Dubai-based developer Emaar, best known for building the Burj Khalifa, has Dh4.2 billion worth of projects in Egypt, about 15 per cent of its book value. UAE developers and construction companies also moved into Libya, Tunisia, Saudi Arabia and Bahrain in recent years as they tried to move away from the struggles of the Dubai property market.
Emaar's stock is down 35 per cent since October and construction giant Arabtec has seen its stock slide 43 per cent, in part due to their newly diverse portfolios, analysts say.
"Companies were using cash to expand into more defensive markets," said Majed Azzam, analyst with Alembic HC Securities. "Now these companies are at risk of political unrest."
Egypt has become a key market for several UAE development and construction companies.

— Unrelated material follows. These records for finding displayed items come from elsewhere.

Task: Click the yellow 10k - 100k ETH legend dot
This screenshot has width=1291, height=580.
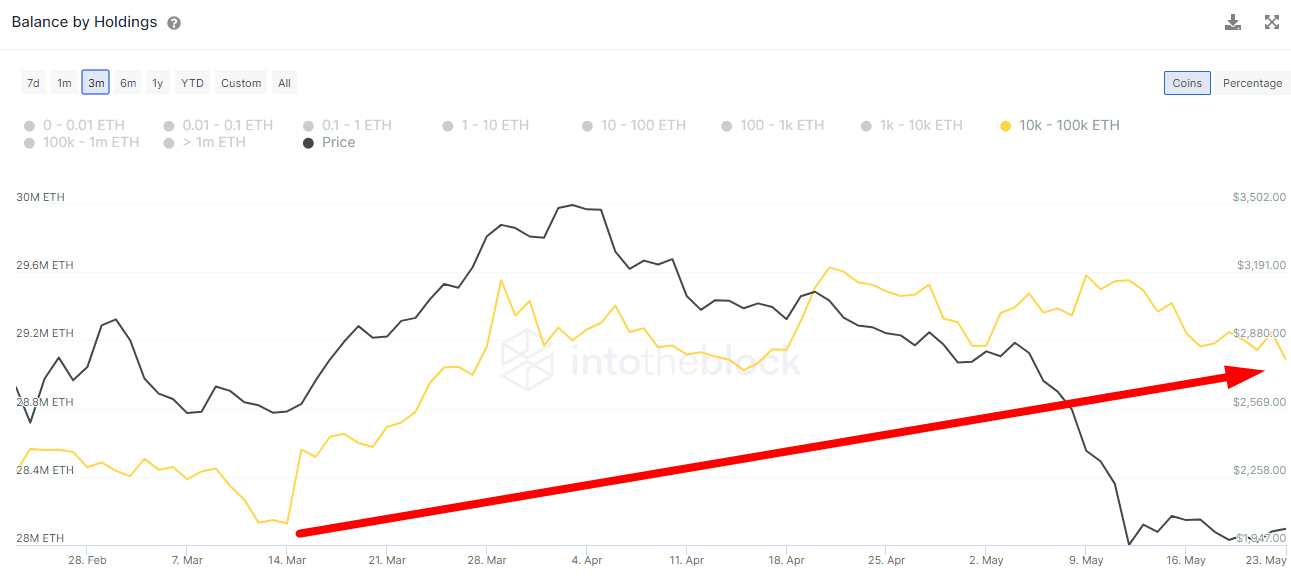Action: [1006, 125]
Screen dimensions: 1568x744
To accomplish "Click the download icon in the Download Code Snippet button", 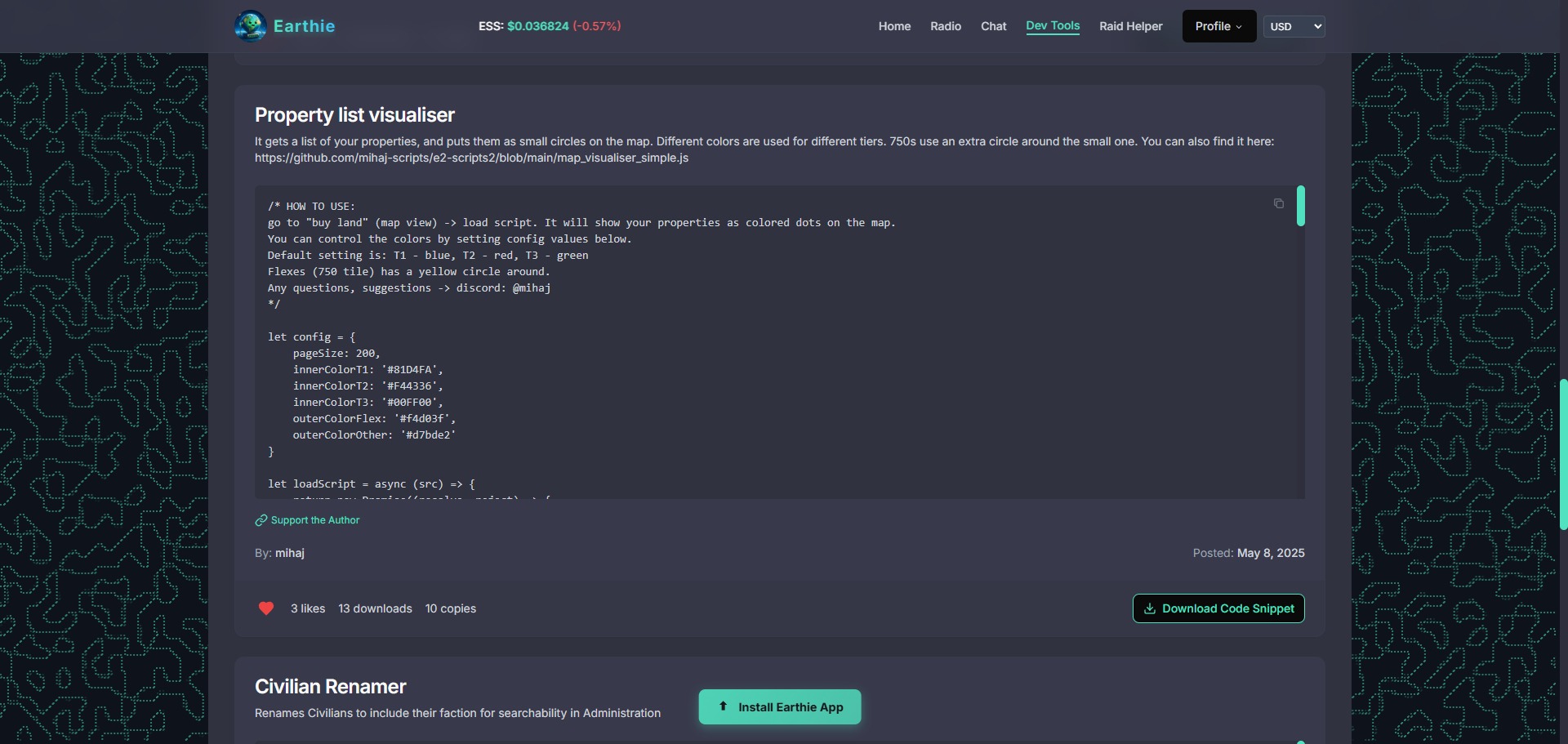I will (x=1149, y=608).
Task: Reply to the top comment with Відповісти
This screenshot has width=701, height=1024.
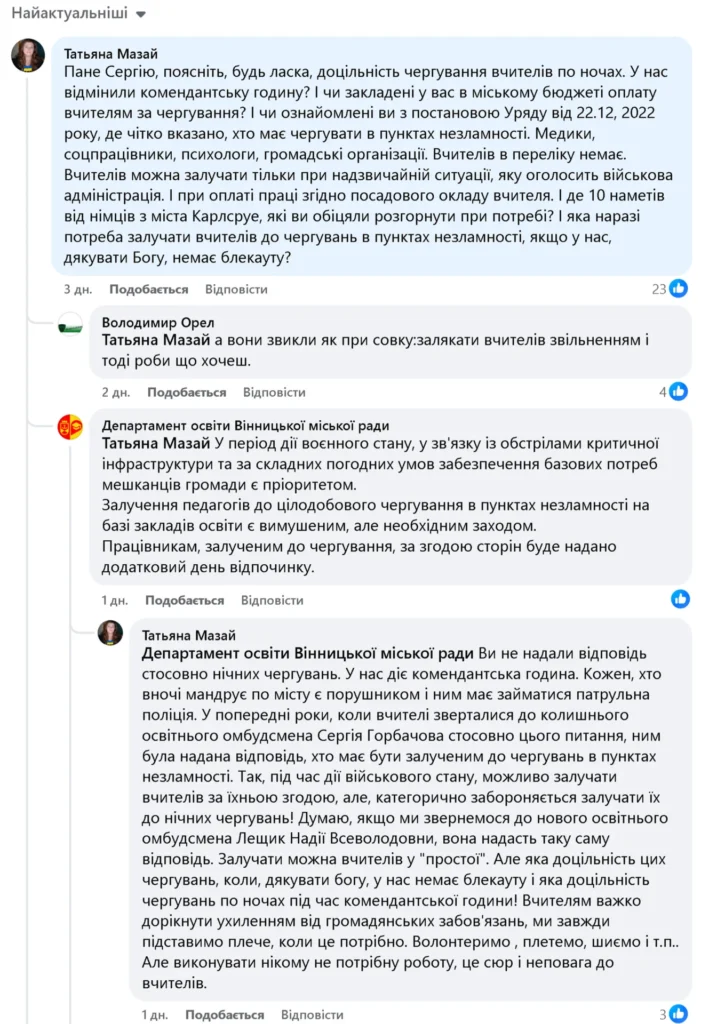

Arabtec won a Dh195 million contract in October to build the Hanging Gardens, a 2.2 million sq metre development on the Red Sea.
"This award comes as part of the company's strategy to diversify geographically outside of the UAE," Arabtec Holding CEO Riad Kamal said at the time.
Arabtec also signed a joint venture with Musawa Holding in October to open an operation in Bahrain. An Arabtec spokeswoman declined to comment on Monday.
Drake & Scull International, the Dubai construction company, announced its first deal in Egypt days before demonstrations broke out on the streets of Cairo. The Dh465 million deal calls for DSI to help build the Nile Corniche Project in Cairo.
Drake & Scull also opened an office in Libya in 2009.
Damac Properties has five projects in development in Egypt, including Gamsha Bay, a 20 million sq metre project on the Red Sea, and two projects in the New Cairo development with 590 residential units.
The turmoil has had "limited impact" on the developments, a company spokesman said.
"Our construction sites are once again active and construction is progressing well across all our projects in Cairo," said Niall MC Loughlin, senior vice president of DAMAC Properties. "DAMAC Properties remains optimistic about its future in Egypt, and we are confident that the country will continue to be a very important market for us."